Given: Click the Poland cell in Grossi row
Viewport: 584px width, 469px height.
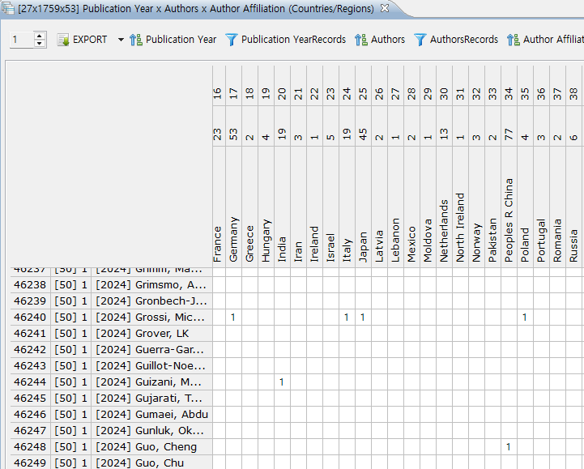Looking at the screenshot, I should pyautogui.click(x=525, y=318).
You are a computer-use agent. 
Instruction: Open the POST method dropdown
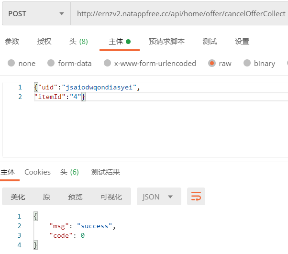pyautogui.click(x=36, y=14)
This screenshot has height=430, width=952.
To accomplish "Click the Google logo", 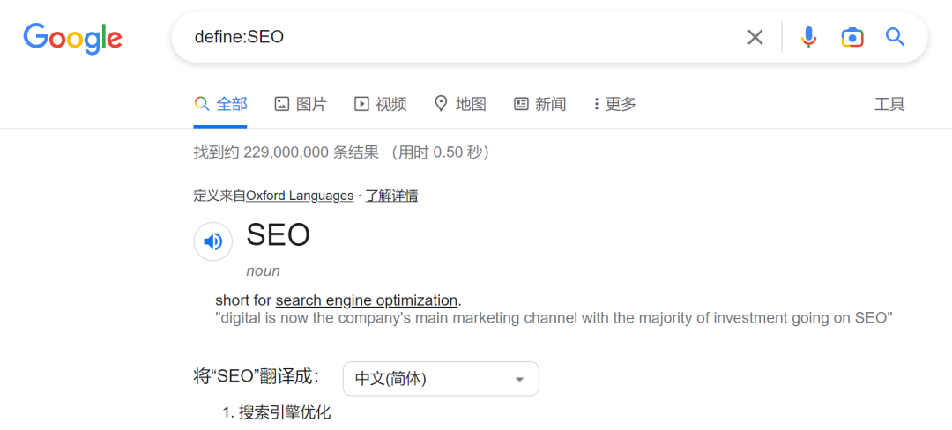I will pyautogui.click(x=72, y=38).
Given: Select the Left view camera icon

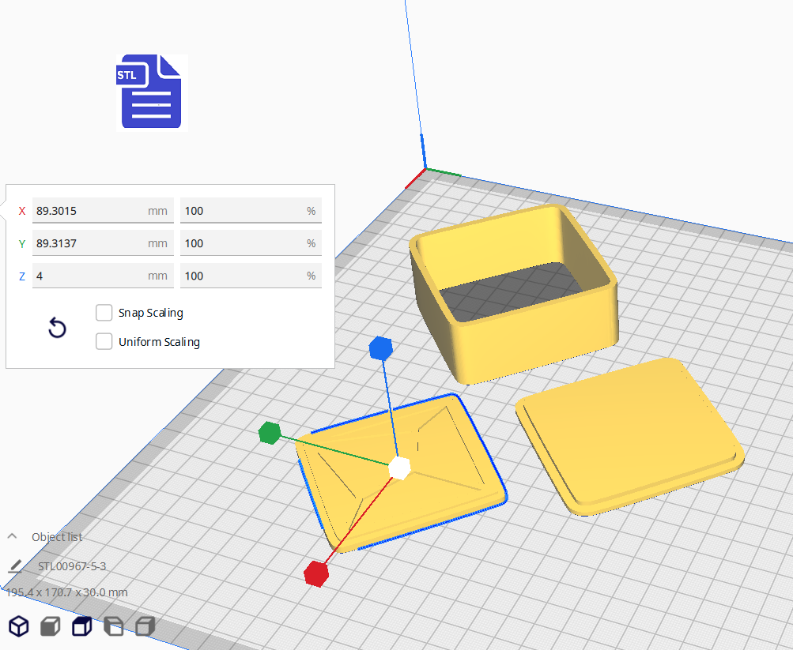Looking at the screenshot, I should point(114,627).
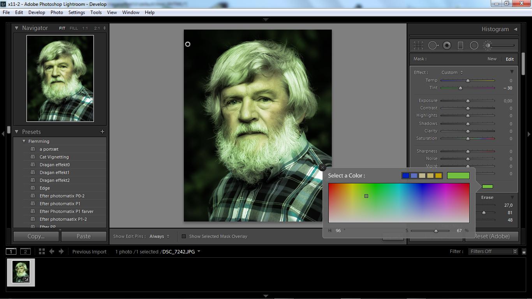
Task: Enable Show Selected Mask Overlay checkbox
Action: point(184,236)
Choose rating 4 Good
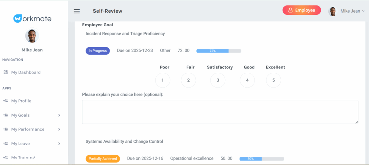This screenshot has height=165, width=369. [x=247, y=80]
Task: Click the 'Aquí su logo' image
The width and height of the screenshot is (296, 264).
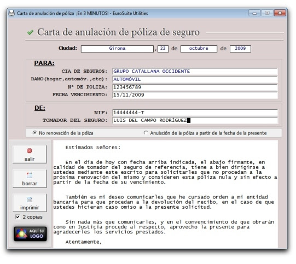Action: click(x=30, y=234)
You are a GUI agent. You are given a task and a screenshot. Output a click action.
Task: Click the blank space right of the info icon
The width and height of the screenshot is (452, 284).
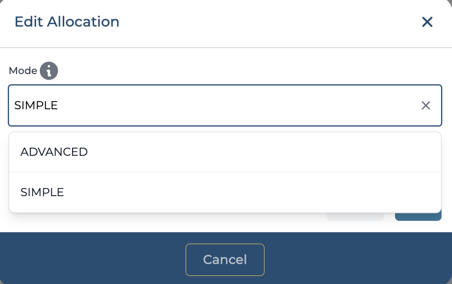click(x=237, y=71)
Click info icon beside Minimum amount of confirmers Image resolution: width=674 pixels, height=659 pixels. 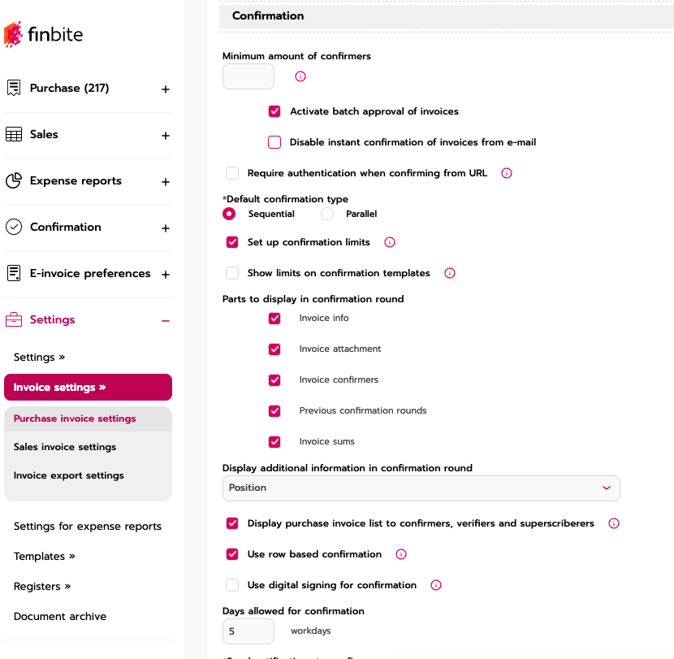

##############################

Starting at the line that contains "You are a GUI" and ending with the last line of the data, transcribe every line exactly; skip the pictures.

EXPECTED OUTPUT:
You are a GUI agent. You are given a task and a screenshot. Output a click action.
Task: Click the blank space right of the info icon
The width and height of the screenshot is (452, 284).
click(x=237, y=71)
Click info icon beside Minimum amount of confirmers Image resolution: width=674 pixels, height=659 pixels. 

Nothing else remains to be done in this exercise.